Stored data entries:
________________________________________

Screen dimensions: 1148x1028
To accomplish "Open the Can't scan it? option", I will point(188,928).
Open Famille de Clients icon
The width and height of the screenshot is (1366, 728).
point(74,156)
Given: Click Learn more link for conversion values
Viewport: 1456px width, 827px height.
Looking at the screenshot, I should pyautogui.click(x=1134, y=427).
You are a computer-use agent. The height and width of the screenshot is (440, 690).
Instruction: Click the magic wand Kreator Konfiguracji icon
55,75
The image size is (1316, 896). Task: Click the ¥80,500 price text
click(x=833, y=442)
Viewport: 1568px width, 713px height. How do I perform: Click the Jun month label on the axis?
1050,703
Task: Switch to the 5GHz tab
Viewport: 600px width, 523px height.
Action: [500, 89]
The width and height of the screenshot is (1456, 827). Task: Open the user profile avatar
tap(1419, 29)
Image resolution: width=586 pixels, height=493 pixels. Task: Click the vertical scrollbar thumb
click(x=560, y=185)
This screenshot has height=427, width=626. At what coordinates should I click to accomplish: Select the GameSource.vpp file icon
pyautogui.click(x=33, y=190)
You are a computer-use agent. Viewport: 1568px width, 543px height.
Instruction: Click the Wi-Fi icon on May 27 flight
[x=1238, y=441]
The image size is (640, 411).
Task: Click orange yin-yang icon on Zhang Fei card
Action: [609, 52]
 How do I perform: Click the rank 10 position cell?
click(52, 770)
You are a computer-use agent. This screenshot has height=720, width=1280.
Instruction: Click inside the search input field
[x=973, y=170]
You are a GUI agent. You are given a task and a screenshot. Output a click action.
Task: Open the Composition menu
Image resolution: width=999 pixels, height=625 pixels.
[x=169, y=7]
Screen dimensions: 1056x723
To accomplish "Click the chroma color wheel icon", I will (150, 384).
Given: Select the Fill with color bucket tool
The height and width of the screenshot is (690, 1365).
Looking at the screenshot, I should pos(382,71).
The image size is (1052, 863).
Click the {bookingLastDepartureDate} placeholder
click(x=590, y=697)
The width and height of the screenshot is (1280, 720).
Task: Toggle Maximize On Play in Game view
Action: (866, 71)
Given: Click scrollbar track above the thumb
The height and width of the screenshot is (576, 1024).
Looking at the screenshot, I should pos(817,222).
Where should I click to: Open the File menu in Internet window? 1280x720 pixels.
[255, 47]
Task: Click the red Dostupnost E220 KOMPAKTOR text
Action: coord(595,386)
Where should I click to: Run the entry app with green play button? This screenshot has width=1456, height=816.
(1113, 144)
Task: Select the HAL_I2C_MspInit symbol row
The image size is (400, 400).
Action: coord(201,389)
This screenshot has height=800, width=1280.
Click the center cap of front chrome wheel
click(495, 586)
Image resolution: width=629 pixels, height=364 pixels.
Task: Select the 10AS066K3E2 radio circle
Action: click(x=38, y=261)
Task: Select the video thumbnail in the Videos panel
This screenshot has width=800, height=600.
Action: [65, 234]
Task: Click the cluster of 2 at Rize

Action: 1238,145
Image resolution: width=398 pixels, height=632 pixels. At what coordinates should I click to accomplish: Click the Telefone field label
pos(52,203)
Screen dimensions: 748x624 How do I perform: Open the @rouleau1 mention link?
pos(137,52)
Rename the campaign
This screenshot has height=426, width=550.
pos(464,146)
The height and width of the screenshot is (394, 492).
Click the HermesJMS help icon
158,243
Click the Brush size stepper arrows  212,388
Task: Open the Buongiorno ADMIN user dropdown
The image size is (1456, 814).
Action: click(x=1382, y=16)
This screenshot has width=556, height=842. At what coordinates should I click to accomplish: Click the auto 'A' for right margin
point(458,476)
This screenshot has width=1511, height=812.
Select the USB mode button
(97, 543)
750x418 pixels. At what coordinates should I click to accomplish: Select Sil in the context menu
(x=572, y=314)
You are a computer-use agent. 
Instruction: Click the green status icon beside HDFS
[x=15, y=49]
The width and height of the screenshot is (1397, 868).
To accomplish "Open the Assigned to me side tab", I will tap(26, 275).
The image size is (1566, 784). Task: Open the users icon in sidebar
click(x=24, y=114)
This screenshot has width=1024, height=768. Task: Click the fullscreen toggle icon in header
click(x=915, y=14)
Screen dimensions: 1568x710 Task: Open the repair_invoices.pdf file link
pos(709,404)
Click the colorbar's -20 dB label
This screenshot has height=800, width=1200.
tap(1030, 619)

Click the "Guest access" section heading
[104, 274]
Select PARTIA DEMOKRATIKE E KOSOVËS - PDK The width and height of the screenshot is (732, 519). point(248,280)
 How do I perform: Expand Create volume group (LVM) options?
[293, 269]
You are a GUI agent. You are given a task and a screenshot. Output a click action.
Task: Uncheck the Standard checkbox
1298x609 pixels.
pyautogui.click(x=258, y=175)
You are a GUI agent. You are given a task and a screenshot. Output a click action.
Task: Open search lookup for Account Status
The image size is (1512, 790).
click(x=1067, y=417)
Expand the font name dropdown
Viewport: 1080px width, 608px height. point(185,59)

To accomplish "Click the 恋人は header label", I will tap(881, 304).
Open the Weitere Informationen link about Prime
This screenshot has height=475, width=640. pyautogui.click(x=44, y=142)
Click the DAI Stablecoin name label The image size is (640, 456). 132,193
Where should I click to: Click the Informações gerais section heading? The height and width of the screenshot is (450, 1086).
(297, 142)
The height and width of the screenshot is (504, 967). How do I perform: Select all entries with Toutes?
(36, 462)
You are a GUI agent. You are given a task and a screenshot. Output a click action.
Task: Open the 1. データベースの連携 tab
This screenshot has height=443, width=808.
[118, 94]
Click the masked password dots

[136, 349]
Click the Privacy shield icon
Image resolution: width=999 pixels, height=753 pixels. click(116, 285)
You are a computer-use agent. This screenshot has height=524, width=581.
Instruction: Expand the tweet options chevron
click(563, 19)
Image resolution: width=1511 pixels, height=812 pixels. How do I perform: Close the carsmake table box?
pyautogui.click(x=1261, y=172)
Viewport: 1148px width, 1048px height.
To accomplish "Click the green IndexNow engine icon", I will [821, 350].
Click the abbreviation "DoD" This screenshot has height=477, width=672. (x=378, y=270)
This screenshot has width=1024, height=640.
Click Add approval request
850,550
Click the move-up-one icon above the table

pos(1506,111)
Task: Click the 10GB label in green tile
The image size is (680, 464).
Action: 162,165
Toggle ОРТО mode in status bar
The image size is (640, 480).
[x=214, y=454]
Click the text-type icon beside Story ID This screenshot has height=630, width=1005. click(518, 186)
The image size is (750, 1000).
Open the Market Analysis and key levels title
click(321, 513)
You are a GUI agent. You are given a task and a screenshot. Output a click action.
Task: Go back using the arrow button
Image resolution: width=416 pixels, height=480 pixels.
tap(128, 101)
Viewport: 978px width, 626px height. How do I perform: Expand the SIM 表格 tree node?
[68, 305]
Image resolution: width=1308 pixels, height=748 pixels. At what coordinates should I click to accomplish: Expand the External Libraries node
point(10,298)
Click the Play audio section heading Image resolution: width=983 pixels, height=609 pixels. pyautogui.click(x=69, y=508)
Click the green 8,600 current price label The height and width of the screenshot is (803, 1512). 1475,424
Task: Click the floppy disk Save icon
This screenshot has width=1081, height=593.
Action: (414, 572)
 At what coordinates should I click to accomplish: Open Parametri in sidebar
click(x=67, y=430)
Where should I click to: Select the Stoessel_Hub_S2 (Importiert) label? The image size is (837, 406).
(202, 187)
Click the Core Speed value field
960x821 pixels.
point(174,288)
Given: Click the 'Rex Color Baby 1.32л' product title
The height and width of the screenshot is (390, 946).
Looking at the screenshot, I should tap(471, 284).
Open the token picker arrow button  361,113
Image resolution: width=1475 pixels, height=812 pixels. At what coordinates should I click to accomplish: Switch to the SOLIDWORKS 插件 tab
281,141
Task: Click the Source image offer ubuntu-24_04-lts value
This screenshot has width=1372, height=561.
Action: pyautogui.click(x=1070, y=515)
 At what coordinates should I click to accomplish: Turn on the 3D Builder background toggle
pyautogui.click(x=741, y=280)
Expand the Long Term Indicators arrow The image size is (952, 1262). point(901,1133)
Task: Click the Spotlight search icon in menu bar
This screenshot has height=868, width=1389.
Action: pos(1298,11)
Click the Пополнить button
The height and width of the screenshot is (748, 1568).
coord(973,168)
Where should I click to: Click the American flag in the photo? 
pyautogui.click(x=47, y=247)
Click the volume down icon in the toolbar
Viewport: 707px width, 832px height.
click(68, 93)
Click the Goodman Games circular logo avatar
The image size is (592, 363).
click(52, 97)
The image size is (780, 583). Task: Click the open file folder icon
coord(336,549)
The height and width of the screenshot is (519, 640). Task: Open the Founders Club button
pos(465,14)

________________________________________

■ EXERCISE DETAILS ■
Reproduce the entries exactly, but only from their first line to the line holding "Given: Click Learn", with that last line kept.

■ PROBLEM SOLUTION ■
Screen dimensions: 1148x1028
To accomplish "Open the Can't scan it? option", I will point(188,928).
Open Famille de Clients icon
The width and height of the screenshot is (1366, 728).
point(74,156)
Given: Click Learn more link for conversion values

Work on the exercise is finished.